Like a Roman candle, John Muir & Co. has dazzled Wall Street with weekly hot new stock offerings and phenomenal growth. Now, however, the Roman candle has fizzled and Muir has announced that it will withdraw from the retail brokerage business but remain an underwriter.

According to the company, the main reason for the action, which could result in the transfer of as many as 80,000 customer accounts, is the "continuing adverse publicity" it has received from lawsuits involving new issues the firm underwrote. In the first five months of 1981, according to Going Public: the IPO Reporter, Muir, the busiest underwriter of new corporate stocks, had been the main investment banker for 16 new issues with a value of more than $55 million.

The problems of the brokerage house, which has around 500 employees, didn't upset its competitors. Muir was run by Raymond Dirks, who was considered a maverick in the financial community. He antagonized the Wall Street establishment with his tactics. These included rewarding retail and institutional brokers with much fatter commissions than anyone else, tipping his customers to the scandal at Equity Fund Corporation before notifying the Securities and Exchange Commission (SEC), and hiring Jerry Rubin, the former Yippie, as an analyst-public relations person. Mr. Rubin has since left to begin his own consultant business. Mr. Dirks also hired many top-notch research analysts at salaries much higher than they received elsewhere.

Dirks's sloppy appearance provoked even more scorn on Wall Street.The chubby broker's shirttail was often loose and his hair relatively long. But it was also widely admitted that he was brilliant. He built up Muir's accounts from 5, 000 to 80,000 in five years. Institutional commission income soared to more than $30 million, from $1 million. New offices were opened in Florida, Michigan , Denver, Arizona, Texas, and Virginia.

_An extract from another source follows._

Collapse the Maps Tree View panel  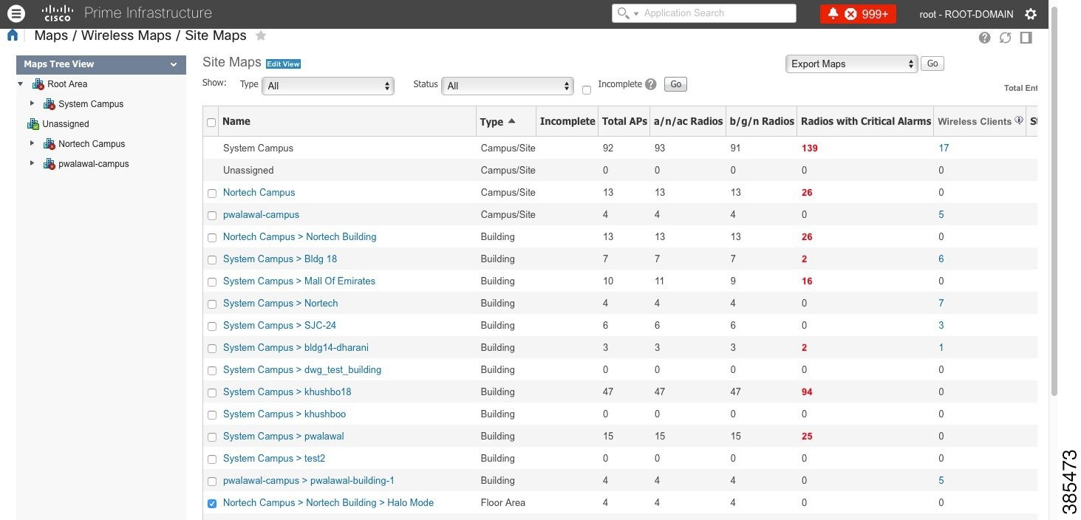174,64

To inspire brokers to sell stocks, Dirks increased the percentage of the commission going to them. Normally, an institutional broker receives 10 to 15 percent of a commission, with the rest going to the brokerage house. At Muir, both institutional and retail brokers received 50 percent of the commission. The Wall Street Journal reported that 10 of Muir's brokers made over $500,000 last year and the firm's 150 brokers averaged $125,000 each.

The atmosphere at Muir's main office on Wall Street was described by Institutional Investor as "frenzied," as brokers operated under pressures the magazine noted were also present in the used-car business. In December the magazine commented: "The place is a mess -- cigarette ash and paper are scattered everywhere; telephones ring unanswered; and perspiring employees rush around cramped space with ties loose and sleeves furled."

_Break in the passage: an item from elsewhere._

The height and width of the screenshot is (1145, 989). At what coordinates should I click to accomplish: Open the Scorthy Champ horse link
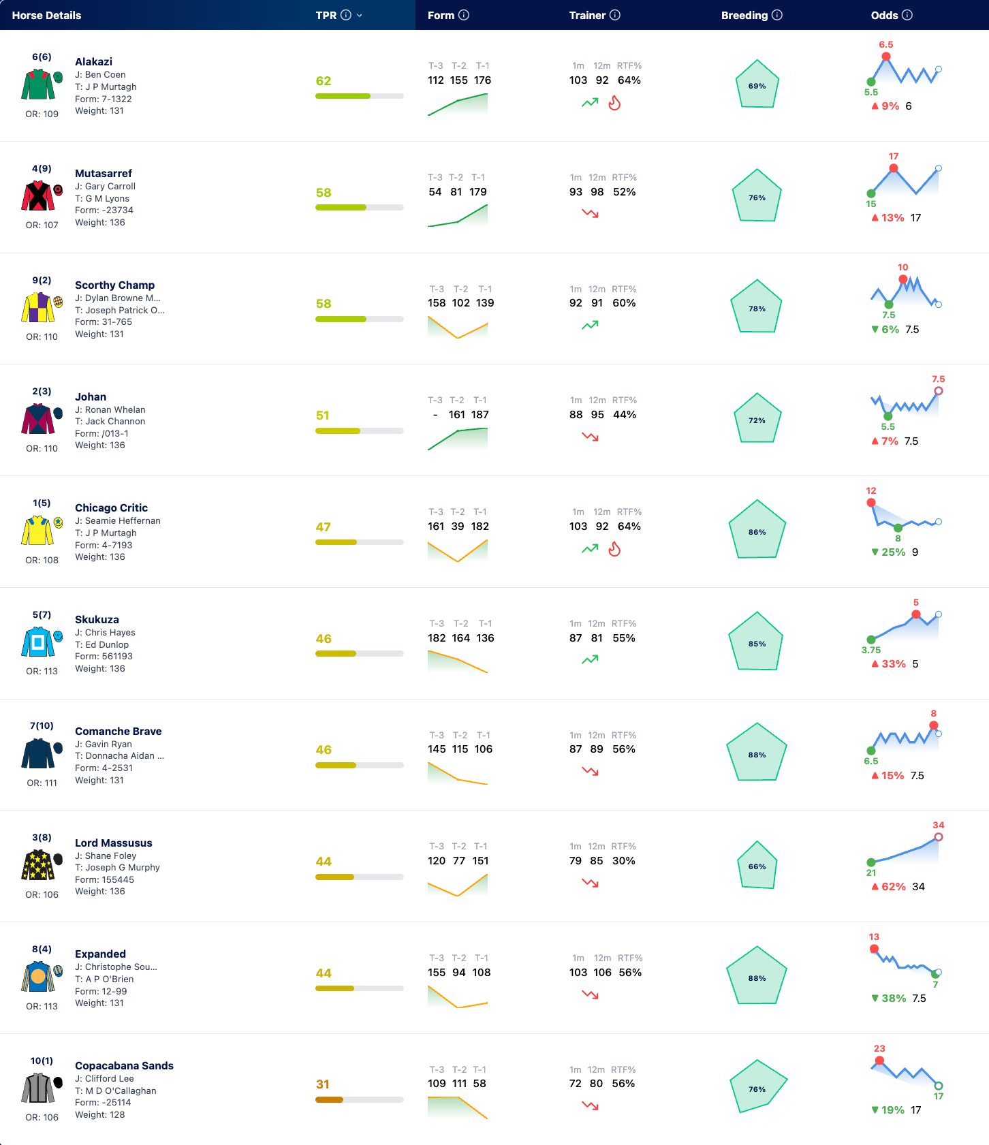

When brokers weren't selling listed securities, they were often on the phone touting one of the highly speculative new issues the company was marketing. These issues, often floated at $1 a share, usually involved companies in an extremely early stage of development. It was the new-issues market that got Muir in trouble.

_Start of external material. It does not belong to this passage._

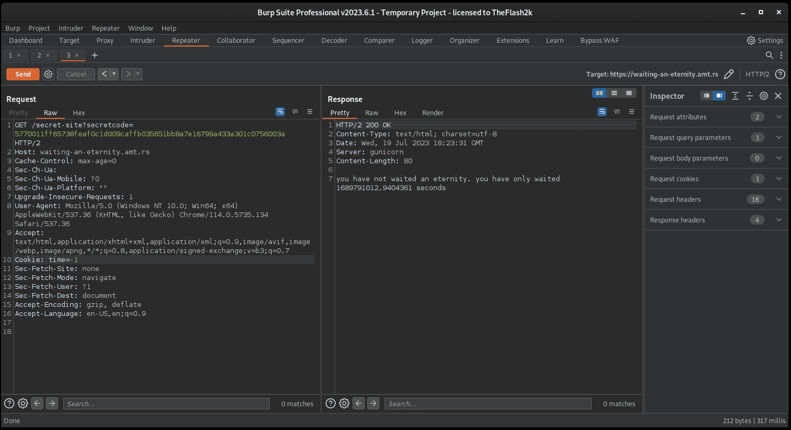
Task: Go to next match in response search
Action: pyautogui.click(x=373, y=404)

For example, investors who bought Basic Earth Resources, a Denver-based oil and gas company, discovered after the offering that the company reduced its reserve estimates by 40 percent. The stock fell sharply and a group of shareholders is suing Muir, claiming the prospectus was faulty. Muir says it relied on the advice of outside experts, petroleum engineers.

Still other activities involving other new issues have sparked the interest of the SEC. According to the Wall Street Letter, some of Muir's top institutional salesmen were leaving the company because their large customers were reluctant to deal with Muir over the considerable adverse publicity it was getting.

Dirks and other Muir executives have not returned phone calls, and switchboard operators reported they were tied up in meetings. The New York Stock Exchange indicated that Muir was not in any danger in its net capital position. And a spokesman at the Securities Investor Protection Corporation said it was following the situation. A spokesman at the SEC said the agency had no co mment to make.